A big question often arises: Is this a wrongful death claim or not? In other words, does the evidence show that the deceased plaintiff died due to the defendant’s negligence? Or was their death the result of unrelated circumstances? The answer to that question is not always clear. For instance, imagine John Doe suffering back pain in a car crash. A year later, he undergoes back surgery because of the back pain. A few months later, he develops a blood clot that travels to his heart, and he dies. In that situation, the blood clot may have been caused by the surgery, or it may have been completely unrelated to the surgery. Which is it? The answer to that question will determine who gets what in the end. So, how does that question get answered?
The short answer, the jury decides. Those cases usually involve a battle of the experts, where one side is trying to prove wrongful death, and the other is trying to prove it’s not wrongful death. The plaintiff’s attorney will typically choose the side most favorable to the plaintiff. For example, in a case where there are no surviving relatives to make a claim for mental pain and suffering or lost companionship, the plaintiff’s attorney will attempt to prove that the defendant’s negligence did not cause the death.
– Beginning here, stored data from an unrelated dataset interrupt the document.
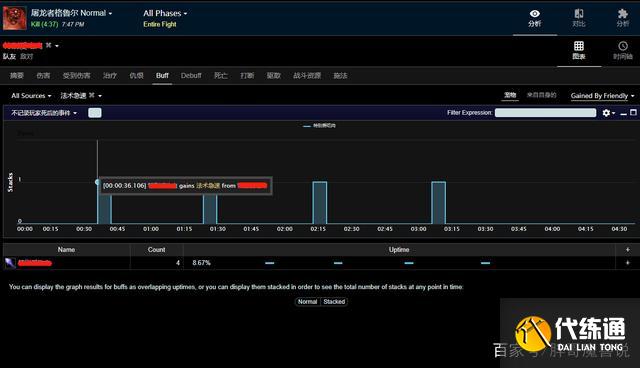Select the Buff tab
This screenshot has width=640, height=368.
coord(162,75)
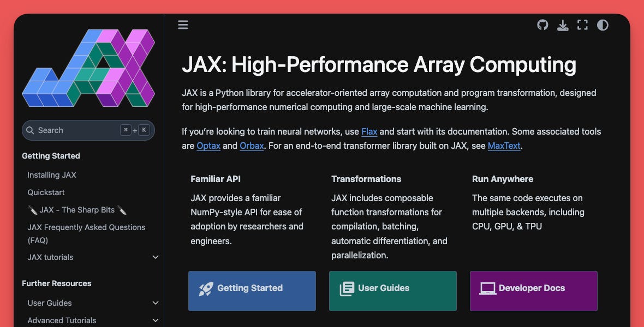Click the book icon on User Guides
This screenshot has height=327, width=644.
(347, 288)
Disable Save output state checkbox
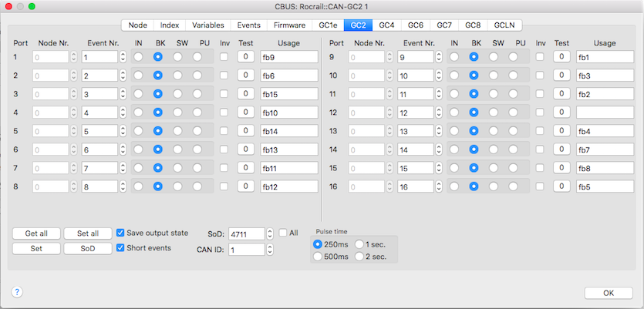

On the other hand, if there are multiple survivors with rights to compensation for mental pain and suffering, and the deceased plaintiff only suffered for a short time before dying, the plaintiff’s attorney will attempt to prove that the negligence of the defendant caused the death. The defense attorney will do the opposite. In many cases, it’s best for the plaintiff’s attorney to plead in the alternative. In other words, when the plaintiff’s attorney files a complaint, they plead that it’s a wrongful death case and a simple negligence case. That way, all bases are covered, and the jury ultimately decides.
If you have a case that may or may not be a wrongful death, it’s important to speak to an experienced wrongful death attorney to determine the best way to pursue the case. Be sure to ask about this. It’s important to understand your attorney’s strategy and question your attorney about this issue.